Rubrica di aggiornamento legislativo e giurisprudenziale n. 3 del 03 settembre 2015
L’ambito dell’esclusiva degli architetti sulle opere edilizie sottoposte a tutela dei beni culturali è stato oggetto di un vivace dibattito, tanto tra le corte amministrative, quanto tra i vari ordini professionali. Tra questi, quelli degli architetti propugnano un’interpretazione restrittiva della norma che fonderebbe tale esclusiva (art. 52 R.D. n. 2537/1925), mentre quelli degli ingegneri, come è ovvio, provano ad accreditarne un’applicazione meno rigorosa, denunciandone persino il preteso contrasto con l’ordinamento comunitario.
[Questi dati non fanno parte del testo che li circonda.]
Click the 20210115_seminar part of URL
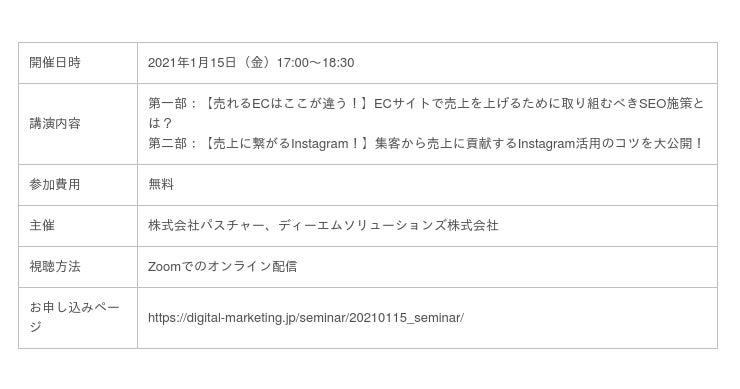740x389 pixels. tap(404, 318)
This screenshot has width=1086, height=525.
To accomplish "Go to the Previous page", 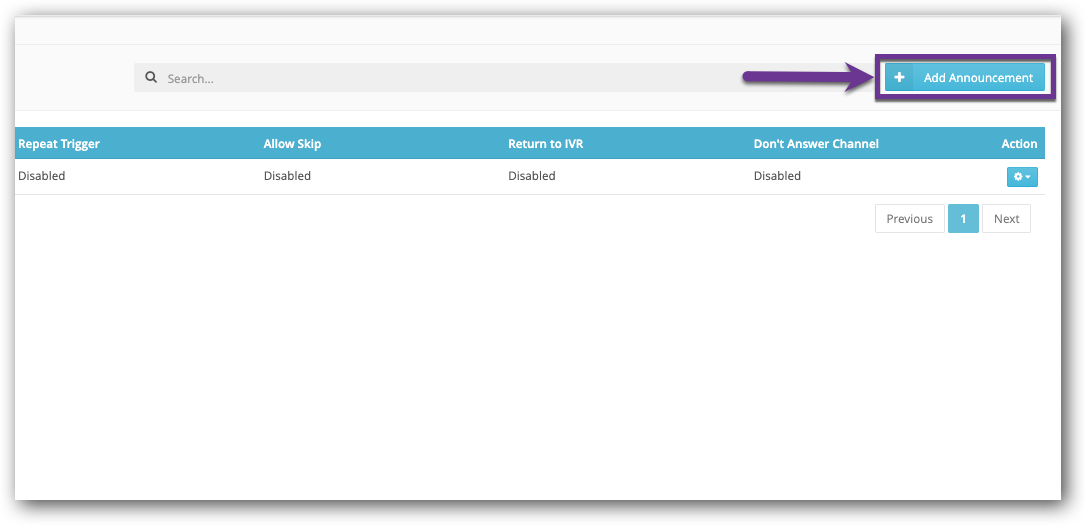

Il dibattito non si è sopito nemmeno dopo la sentenza della Corte di Giustizia (21 febbraio 2013, causa C-111-12) che è intervenuta ex professo sulla questione e la successiva sentenza del Consiglio di Stato (Sez. VI, 9 gennaio 2014, n. 21) che ha definito il giudizio in senso sfavorevole alle tesi sostenute dagli ingegneri.
In effetti, la norma, redatta 90 anni fa, lascia qualche dubbio interpretativo, soprattutto a motivo dell’utilizzo di termini ed espressioni – figlie del contesto ordinamentale in cui a suo tempo si inserivano – che, però, hanno col tempo perso pregnanza mano a mano che progrediva e si specializzava la legislazione ordinistica sui lavori pubblici.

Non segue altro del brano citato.